BEGIN RECORD SET
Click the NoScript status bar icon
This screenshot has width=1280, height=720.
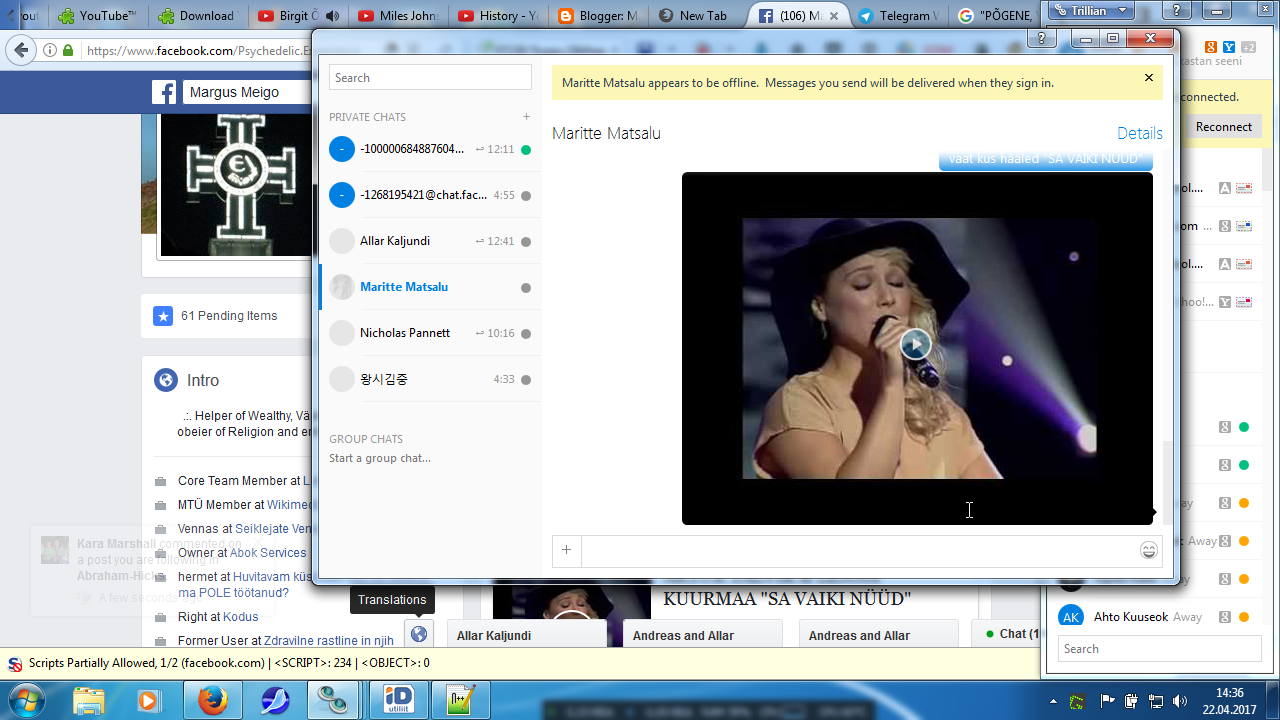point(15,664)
END RECORD SET
BEGIN RECORD SET
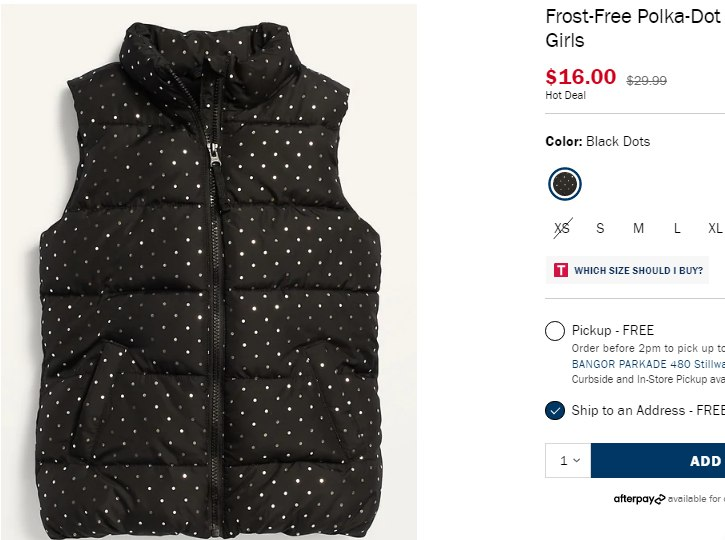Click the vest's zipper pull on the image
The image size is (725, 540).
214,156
END RECORD SET
PROBLEM DESCRIPTION: Reproduce everything in the records from the line containing "Click the NoScript status bar icon" down to the line containing "point(15,664)", both lines included. Leave the pictures out of your answer.

EXPECTED ANSWER:
Click the NoScript status bar icon
This screenshot has width=1280, height=720.
point(15,664)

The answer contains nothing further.